Their next goal is to climb a mountain taller than 14,000 feet!
Melanie Knecht and Trevor Hahn are hiking buddies, both from Colorado. However, they aren’t a conventional hiking team.
Knecht is 29 years old and was born with spina bifida; Hahn is 42 years old, and five years ago he lost his sight due to glaucoma. Knecht uses a wheelchair, so in the past it was complicated for her to do anything “off-road,” although she found workarounds to make it happen. She even went to Easter Island where a friend carried her on his back using a carrier designed for parents to carry toddlers. On his part, since losing his sight, Trevor has continued to hike, but initially relied on having teammates who could guide him with spoken directions and by ringing a bell.
Knecht and Hahnmet each other last year at a course for adaptive exercise, and soon became friends. Their shared passion for nature and outdoor activities inspired them to form a team and undertake the adventure of hiking in the mountains together. “To us, teaming up to do this just seemed like common sense,” Melanie told reporter Kathryn Miles in an article in Outside.
“He’s the legs, and I’m the eyes!”
Knecht “walks” thanks to a custom-made carrier similar to a backpack that allows Hahn to carry her. Knecht, in turn, is a great guide. According to Miles’ article in Outside, she’s a professionally trained singer and “the queen of imaginative invectives,” so she’s a fun and able guide, describing the terrain underfoot and landscapes they traverse.
“He’s the legs, I’m the eyes — boom! Together, we’re the dream team,” Knecht told Faith Bernstein of Good Morning America. It gives Hahn, in addition to the pleasure of being on a mountaintop, a sense of purpose. “The best part is being able to make her smile,” he told Bernstein; Knecht says she loves the feeling of freedom, leaving her wheelchair behind.
They find their collaboration more comfortable than relying on the help of other friends, because “we both have the same responsibility: if one of us goes down, the other one goes down. It shifts the whole dynamic from feeling like a burden, to being essential for someone else’s experience in the outdoors,” Hahn told The Trust for Public Land. “The fact that we’re each helping the other out takes the pressure off,” Knecht added.
“It’s been great to share our story with people, and I hope that it encourages other people to try what we’re doing, or just for anyone to think outside of whatever box they’ve been put in. It goes to show you that we really are stronger together,” Knecht continued. She and Hahn share their experiences on Instagram and Facebook, and have granted interviews to many media outlets.
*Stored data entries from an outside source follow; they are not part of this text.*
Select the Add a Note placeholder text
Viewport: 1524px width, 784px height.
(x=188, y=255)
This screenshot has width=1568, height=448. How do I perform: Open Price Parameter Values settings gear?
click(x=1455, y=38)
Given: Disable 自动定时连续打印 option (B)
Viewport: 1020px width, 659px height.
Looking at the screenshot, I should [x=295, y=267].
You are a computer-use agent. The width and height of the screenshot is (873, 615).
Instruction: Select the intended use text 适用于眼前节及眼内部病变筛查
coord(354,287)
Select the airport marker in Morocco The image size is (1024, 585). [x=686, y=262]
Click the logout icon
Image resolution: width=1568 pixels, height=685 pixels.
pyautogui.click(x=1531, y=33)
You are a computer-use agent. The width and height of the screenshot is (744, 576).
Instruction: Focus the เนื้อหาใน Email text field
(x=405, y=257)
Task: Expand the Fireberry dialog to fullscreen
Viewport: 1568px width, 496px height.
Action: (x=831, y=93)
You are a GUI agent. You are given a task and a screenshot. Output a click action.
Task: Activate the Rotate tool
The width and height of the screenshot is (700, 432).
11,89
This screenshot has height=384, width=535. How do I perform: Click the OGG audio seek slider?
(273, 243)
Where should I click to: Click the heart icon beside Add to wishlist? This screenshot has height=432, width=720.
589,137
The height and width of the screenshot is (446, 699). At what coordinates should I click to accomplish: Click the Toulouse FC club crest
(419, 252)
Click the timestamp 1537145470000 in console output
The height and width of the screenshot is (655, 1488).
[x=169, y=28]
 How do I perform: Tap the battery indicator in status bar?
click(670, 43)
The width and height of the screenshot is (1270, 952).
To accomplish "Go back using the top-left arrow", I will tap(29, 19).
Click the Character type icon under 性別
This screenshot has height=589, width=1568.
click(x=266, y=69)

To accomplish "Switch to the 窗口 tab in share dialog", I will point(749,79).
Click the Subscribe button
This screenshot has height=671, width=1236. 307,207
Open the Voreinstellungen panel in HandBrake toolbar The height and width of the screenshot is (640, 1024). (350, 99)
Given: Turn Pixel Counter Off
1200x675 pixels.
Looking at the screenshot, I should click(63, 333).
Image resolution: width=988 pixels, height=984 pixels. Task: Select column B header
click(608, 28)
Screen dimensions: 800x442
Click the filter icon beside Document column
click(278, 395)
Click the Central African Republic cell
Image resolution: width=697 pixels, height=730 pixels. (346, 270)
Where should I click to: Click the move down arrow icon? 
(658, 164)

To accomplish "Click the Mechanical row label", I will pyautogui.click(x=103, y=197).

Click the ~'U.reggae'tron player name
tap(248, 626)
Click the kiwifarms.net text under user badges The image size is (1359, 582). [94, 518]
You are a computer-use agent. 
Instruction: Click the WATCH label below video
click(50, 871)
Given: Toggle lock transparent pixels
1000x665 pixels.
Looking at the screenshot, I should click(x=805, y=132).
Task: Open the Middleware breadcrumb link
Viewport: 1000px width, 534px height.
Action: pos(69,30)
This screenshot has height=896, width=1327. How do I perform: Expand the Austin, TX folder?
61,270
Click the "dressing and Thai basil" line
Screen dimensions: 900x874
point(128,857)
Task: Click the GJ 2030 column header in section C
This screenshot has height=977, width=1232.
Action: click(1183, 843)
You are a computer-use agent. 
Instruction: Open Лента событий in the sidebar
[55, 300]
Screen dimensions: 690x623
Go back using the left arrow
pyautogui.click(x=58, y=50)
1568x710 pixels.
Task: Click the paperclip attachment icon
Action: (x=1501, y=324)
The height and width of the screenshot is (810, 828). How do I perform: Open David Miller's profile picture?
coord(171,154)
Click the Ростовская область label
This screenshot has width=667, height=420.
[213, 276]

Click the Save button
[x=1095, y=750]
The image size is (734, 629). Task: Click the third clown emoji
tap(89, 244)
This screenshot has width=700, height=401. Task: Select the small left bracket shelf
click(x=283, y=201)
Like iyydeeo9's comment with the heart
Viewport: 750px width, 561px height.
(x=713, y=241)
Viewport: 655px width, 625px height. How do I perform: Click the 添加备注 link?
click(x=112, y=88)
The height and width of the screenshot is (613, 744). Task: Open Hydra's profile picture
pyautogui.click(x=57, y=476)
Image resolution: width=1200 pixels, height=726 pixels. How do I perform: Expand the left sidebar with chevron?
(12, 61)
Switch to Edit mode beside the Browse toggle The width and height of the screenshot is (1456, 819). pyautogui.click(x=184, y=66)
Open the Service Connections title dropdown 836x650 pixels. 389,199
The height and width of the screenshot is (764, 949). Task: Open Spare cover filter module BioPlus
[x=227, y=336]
Focusing on accomplishments
At the same time, they told Outside, they don’t like being called “inspirational.” Hahn told Outside reporter Miles, “I’ve always hated it when I’m out snowboarding and someone shouts down from the lift to tell me that I’m inspiring. It can feel demeaning. You’d never say that to someone shredding the mountain who can see.” Knecht shares the sentiment, wanting the focus to be on her “accomplishments alone,” not on her being “the woman in the wheelchair.”
Perhaps rather than inspiring, we could call them “exemplary.” After all, every one of us is stronger in some aspects and weaker in others. There’s not a man or woman alive who doesn’t need other people whose strengths and weaknesses complement their own. Knecht and Hahn show us that “we are stronger together,” and that’s a lesson that has nothing to do with disability: it has to do with the human condition.